OBJECTIVE: In the text on computer language generations, reproduce word for word the passage starting at "Click here for the" and ending at "many man years.".

First, Second, Third, Fourth Generation Computer Languages

First generation Language (Read, Write, Add, Subtract, Multiply, Divide)

Machine Code:

For example, the Ferranti Mark 1, also known as the Manchester Electronic Computer in its sales literature, and thus sometimes called the Manchester Ferranti, was produced by British electrical engineering firm Ferranti Ltd. in 1951 and was the world's first commercially available general-purpose digital computer. Based on the Manchester Mark 1, first operational in 1949, and one of the earliest stored-program computers

 

Neither Microsoft Windows, Google Android, or Apple's iOS operating systems will permit programs to communicate with its hardware directly.
Today, in fact for the past 20-30 years or so, machine code refers to code interfacing with the operating system's kernel through the intermediary of an application binary interface (or ABI).
The operating system kernel is able to manage memory when multiple tasks are running, oversee program "exception" conditions when an unexpected event occurs, and importantly, handle multiple processor "threads".
Click here for further details on "What is a processor thread?".

See more on operating systems below.

 

Second Generation Language (low level)

Assembly Code:
Requires an Assembler (translator / compiler) before the stored program will run and adds a "Branching" or "Goto" option to run inside the stored program. Called Autocode from 1952. Called Assembly language on the IBM System/360 introduced in 1964, then by Intel in 1971 and Motorola in 1974.

Click here for an early example of a Microsoft assembly program displaying the words "Hello World" on the screen in the days Microsoft allowed hardware & software interrupts.
Click here for the same assembly program written in "protected" mode on a modern Windows computer.

Click here to see BIOS firmware

 

Third Generation Languages (High-Level)

FORTRAN (1957): a great formulaic language for scientists and engineers. Developed at IBM using Assembly language over many man years.

AVAILABLE DATA:
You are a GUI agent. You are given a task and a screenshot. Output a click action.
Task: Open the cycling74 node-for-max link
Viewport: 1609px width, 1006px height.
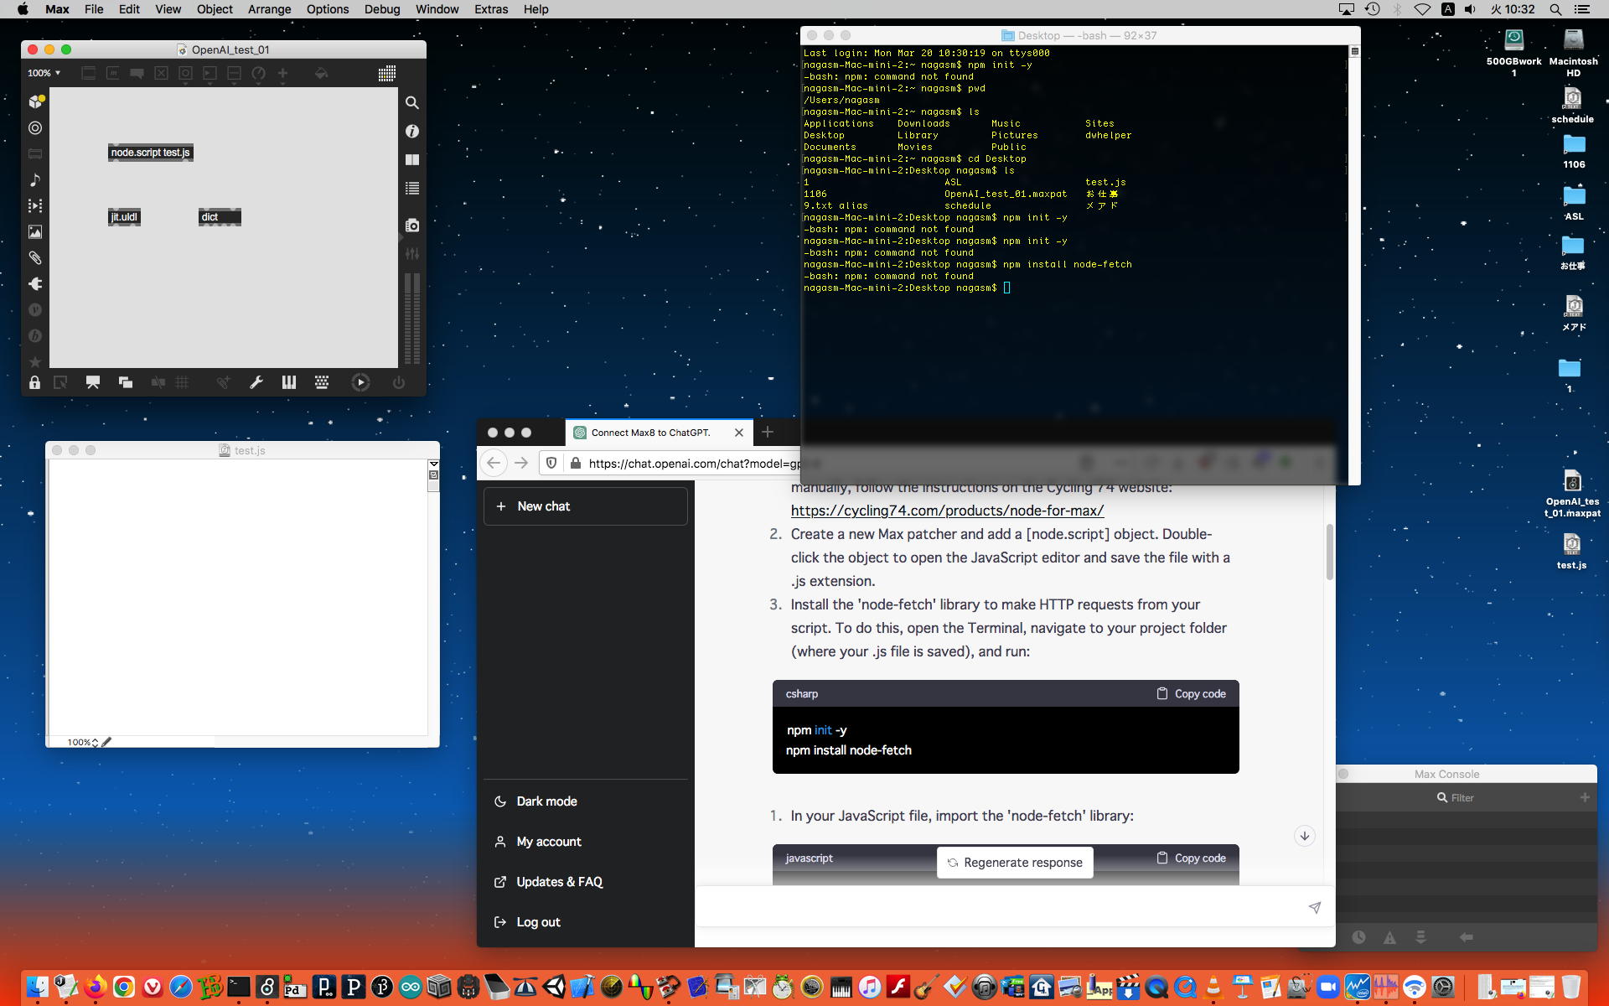coord(947,511)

ANSWER TO THIS EXERCISE:
Click here for the same assembly program written in "protected" mode on a modern Windows computer.

Click here to see BIOS firmware

 

Third Generation Languages (High-Level)

FORTRAN (1957): a great formulaic language for scientists and engineers. Developed at IBM using Assembly language over many man years.